HierarchicalMatrices.jl totally smokes KernelMatrices.jl in terms of code quality, which you can see in the allocs. But last I checked, KernelMatrices.jl is actually still neck and neck with it in terms of speed and resulting accuracy.

You’ll note that this calls the RKernelHODLR function and not the constructor in the readme. This is an alternative recursive struct I kind of quickly threw together at one point because I realized that the package was otherwise entirely focused on symmetric matrices. That code has gotten a lot less optimization attention than some other parts. But as you can see, when N gets big enough it’s still pretty helpful.
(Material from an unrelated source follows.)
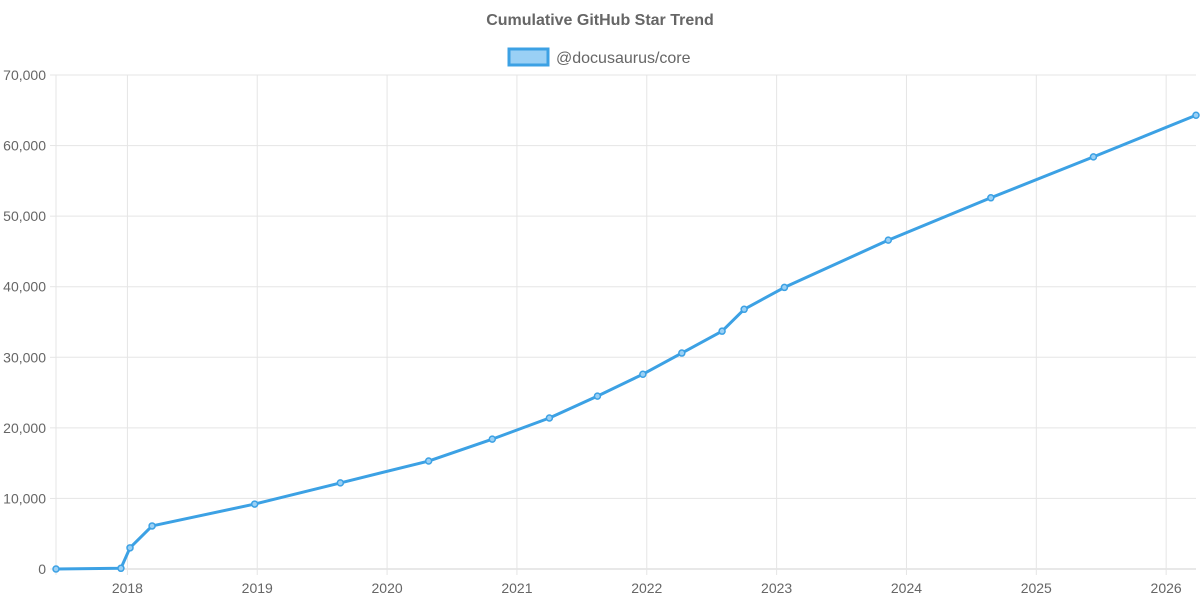 The width and height of the screenshot is (1200, 600). I want to click on x-tick-label: 2022, so click(646, 588).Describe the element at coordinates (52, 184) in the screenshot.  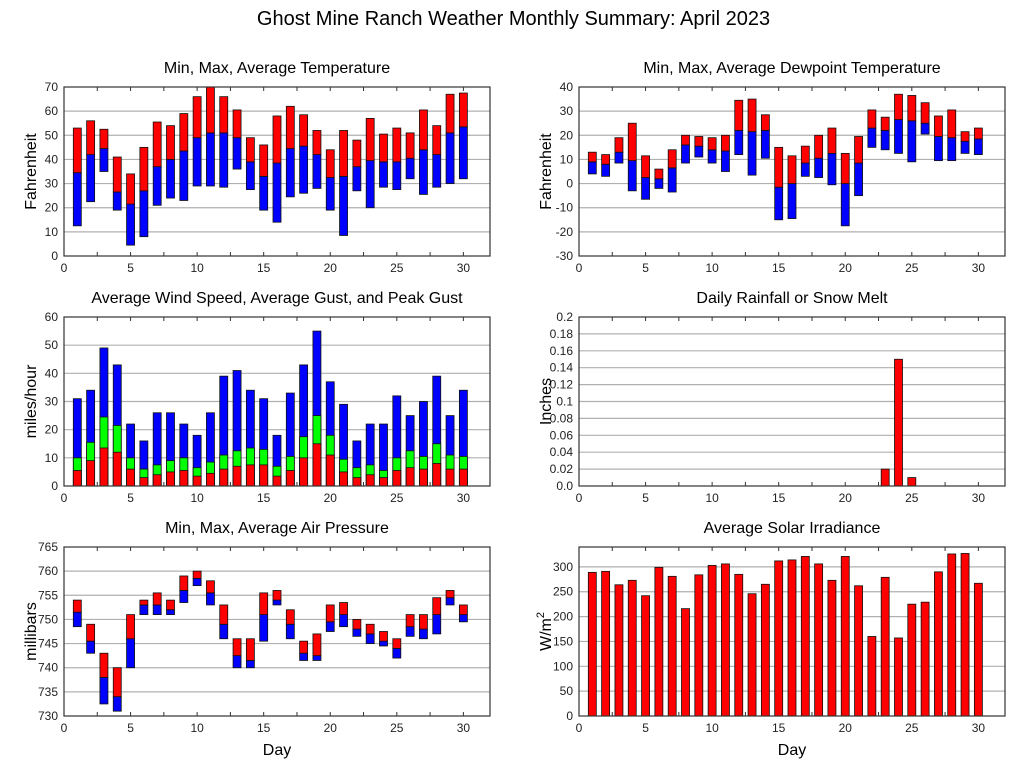
I see `y-tick-label: 30` at that location.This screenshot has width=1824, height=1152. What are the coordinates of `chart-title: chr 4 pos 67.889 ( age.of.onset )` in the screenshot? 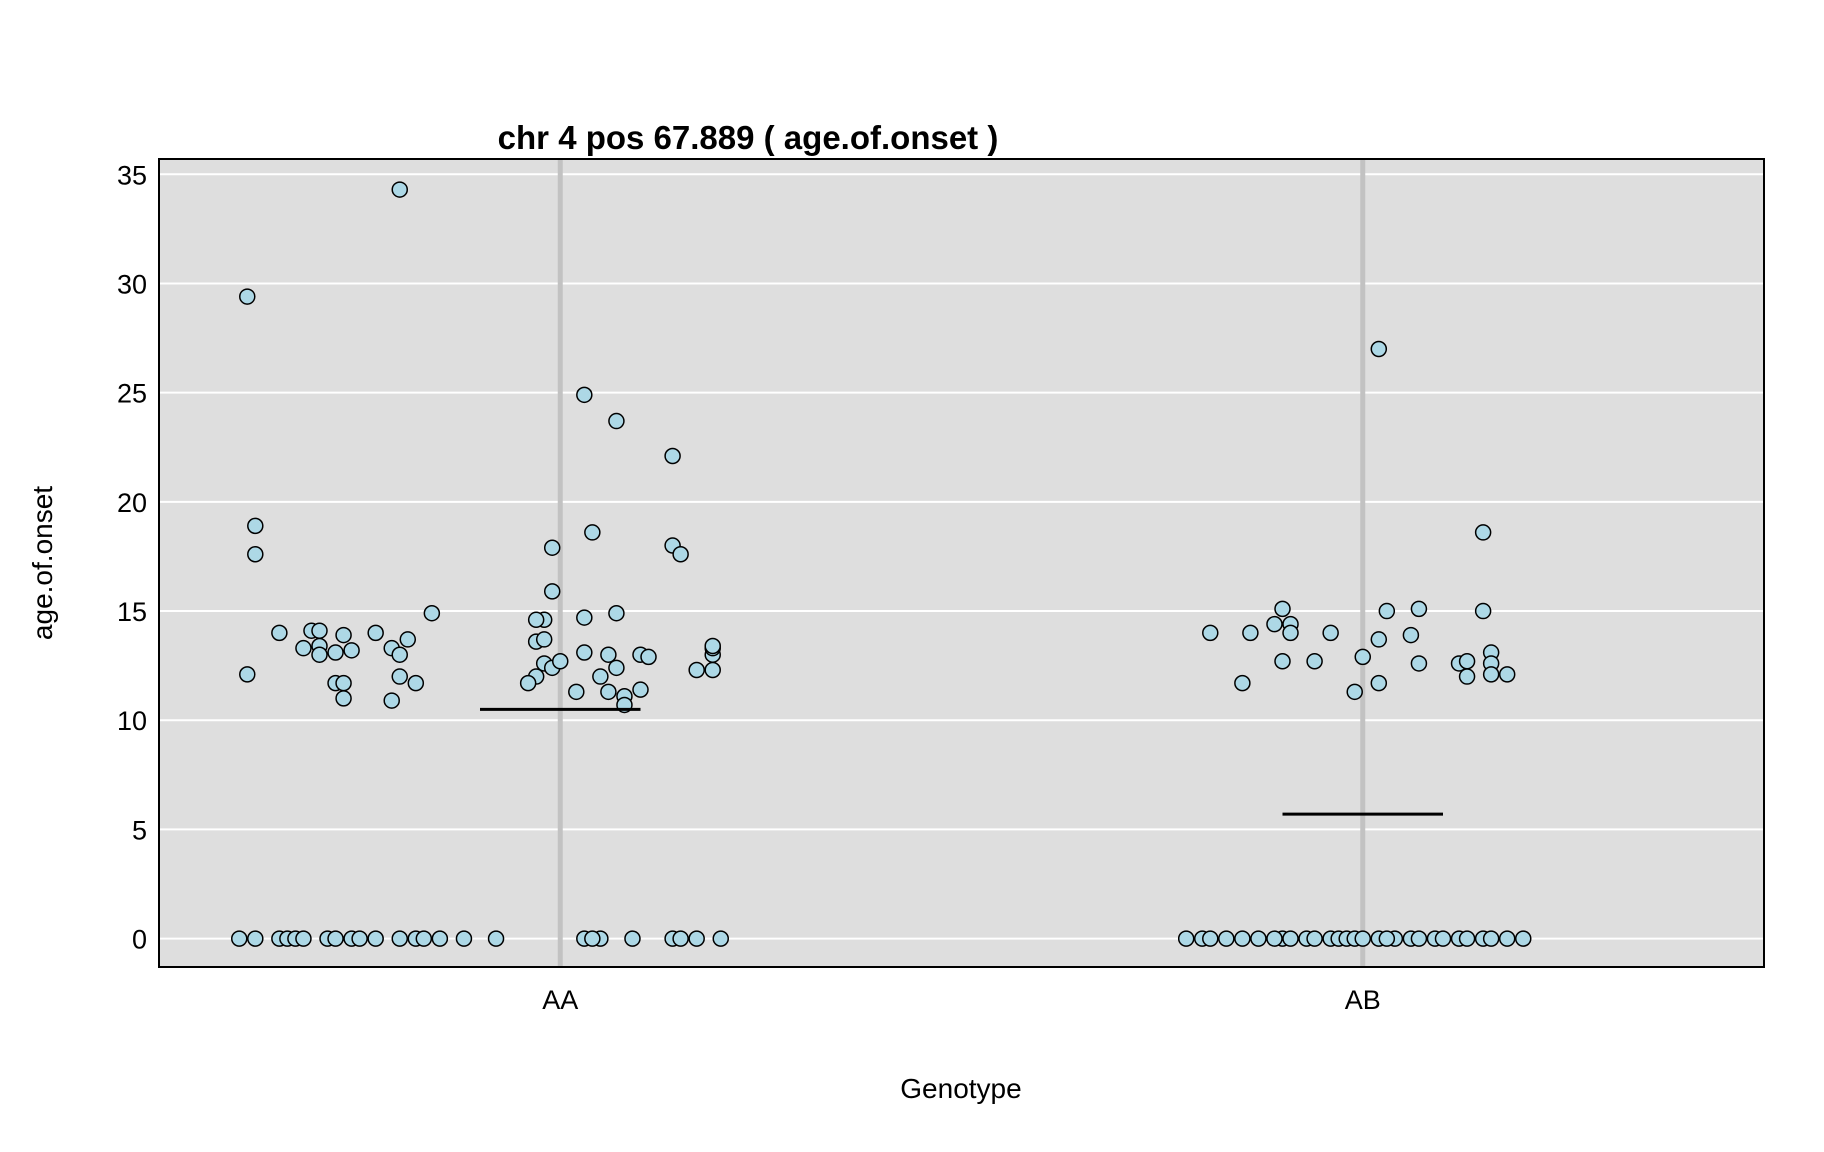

If you cranked up the N I’m sure the HierarchicalMatrices.jl example would also be much faster too, by the way. BLAS 2 operations are pretty darn fast, so you need reasonably large matrices before the overhead of fancier methods like this becomes worth it, in my experience. You’ll also probably only benefit from this if you’re going to apply the same matrix to many inputs.

Sorry, one more edit: the efficiency of these representations depends a lot on how you order the points. KernelMatrices.jl really doesn’t handle that for you, and assumes that you’re putting points in in the order that you want used for the matrix construction. For 2D and 3D points, I think probably the best off-the-shelf general-purpose ordering I’ve seen is using the Hilbert sorting method in GeometricalPredicates.jl. But just a mention to take care of that, because I’ve had several experiences of users telling me that it’s totally broken and not working because they passed the spatial locations in completely unsorted.